Figure 1.

Cloning of “SAK- RGD- Hirulog” (SRH) and SAK gene into pRSET-A. (a) Amplification of mature SAK and synthetic gene, lane 1: amplification of mature SAK of 420 bp; lane 2 : 100 bp DNA ladder; lane 3: Mutual amplification of synthetic gene of 123 bp. (b) Restriction digestion analyses of SRH, mature SAK and RGD-Hirulog, Lane 1: Double digestion of recombinant plasmid pRSET-A-SRH. The SRH gene of size 543 bp was pop out; Lane 2: Double digestion of recombinant plasmid pRSET-A-SAK. The SAK gene of size 420 bp was pop out; Lane 3: Double digestion of recombinant plasmid pRSET-A-RGD-Hirulog.
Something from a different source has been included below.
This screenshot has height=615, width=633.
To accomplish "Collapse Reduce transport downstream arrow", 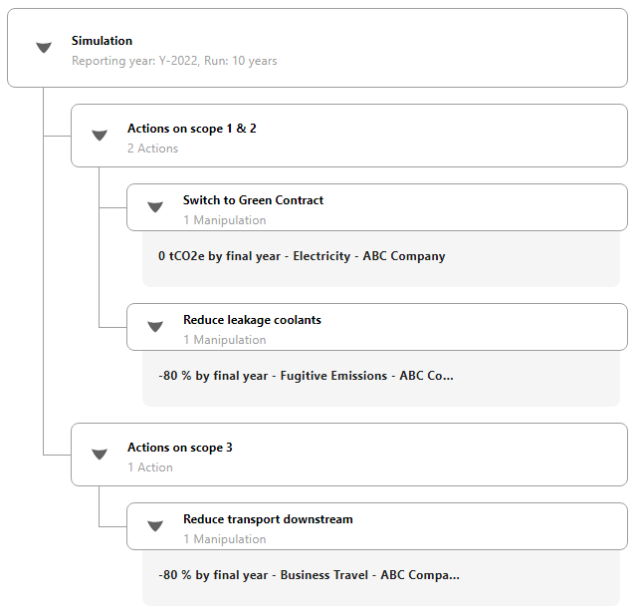I will (x=155, y=526).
Synthetc gene of 123 bp was pop out; Lane 4: Triple digestion of recombinant plasmid pRSET-A-SRH. The SAK (420 bp) and synthetic gene “RGD-Hirulog (123 bp)” were pop out; Lane 5: Synthetic gene “RGD-Hirulog” of 123 bp; Lane 6: 100 bp DNA ladder. (c) PCR confirmation of pRSET-A-SAK. Lane 1: 100 bp DNA ladder; Lane 2: Amplification of mature SAK with gene specific primers; Lane 3: Amplification of mSAK with vector specific forward primers T7U and gene specific reverse primers; Lane 4: amplification of mature SAK with gene specific forward primers and vector specific reverse primes T7T. (d) PCR confirmation of pRSET-A-RGD-Hirulog. Lane 1: Mutual amplification of synthetic gene RGD-Hirulog; Lane 2: 100 bp DNA ladder; Lane 3: Amplification of RGD-Hirulog gene with vector specific forward primers T7U and gene specific reverse primers; Lane 4: Amplification of RGD-Hirulog gene with gene specific forward primer and vector specific reverse primer T7.T; Lane 5: Amplification of RGD-Hirulog gene with vector specific primers T7U and T7U.